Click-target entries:
━━━━━━━━

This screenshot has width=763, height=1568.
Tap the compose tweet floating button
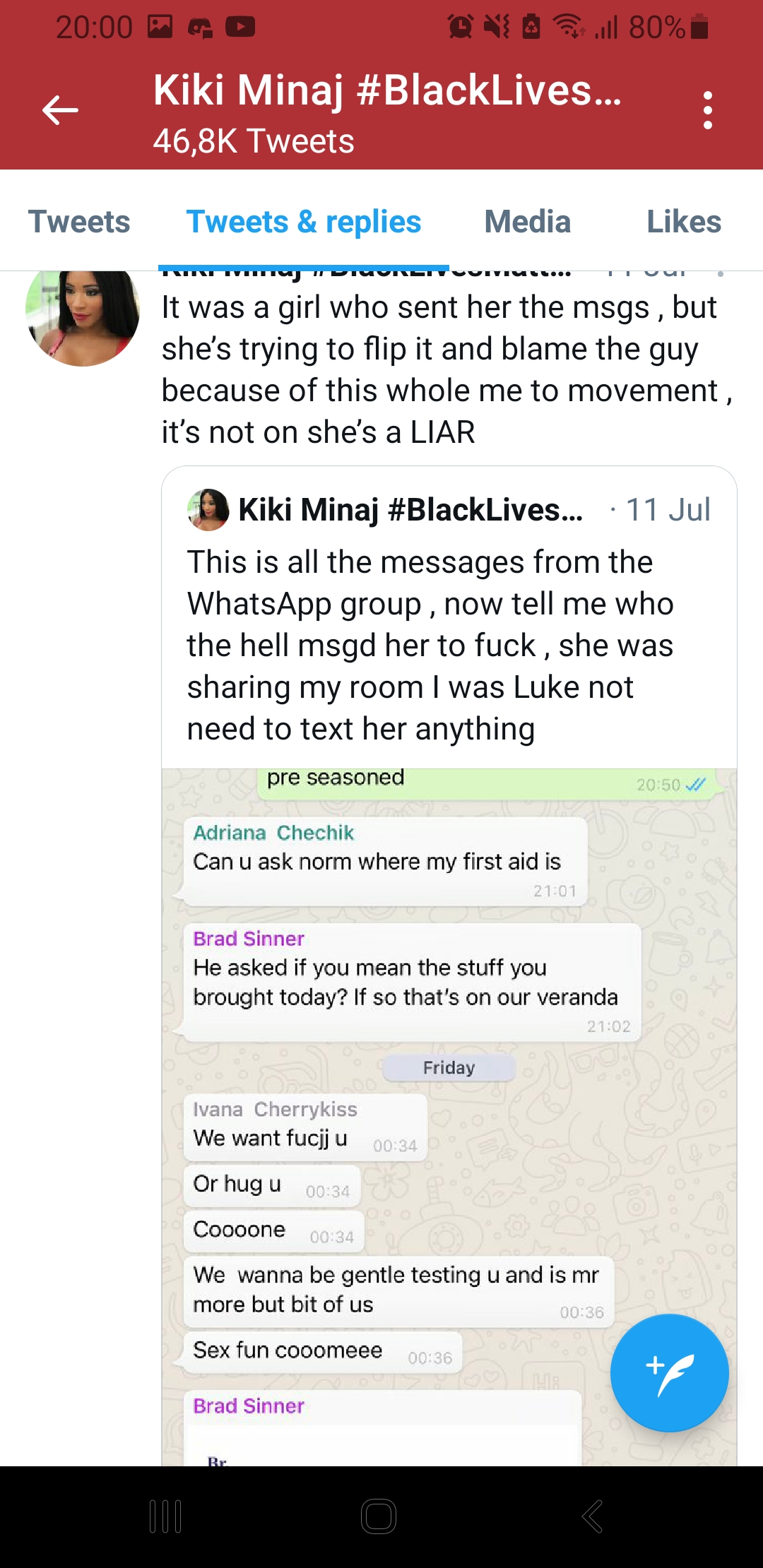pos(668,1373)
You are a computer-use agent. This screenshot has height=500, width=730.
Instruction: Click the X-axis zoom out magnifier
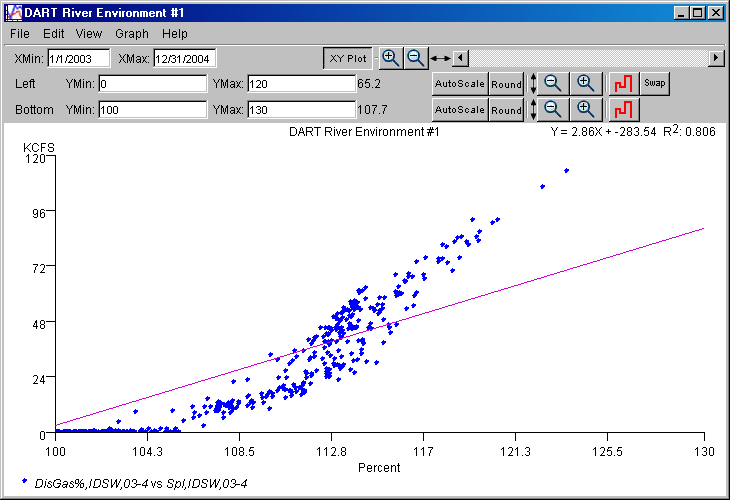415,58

━━━━━━━━

Stated exercise: Reproduce every line of the entries above, requests included, omitting the pictures, and scale each coordinate in the answers by 1.95, rounding to the nearest whole number with halves rounded up.

Exercise output:
This screenshot has width=763, height=1568.
Tap the compose tweet floating button
pos(1303,2677)
You are a computer-use agent. This screenshot has height=500, width=730.
Instruction: Click the X-axis zoom out magnifier
809,113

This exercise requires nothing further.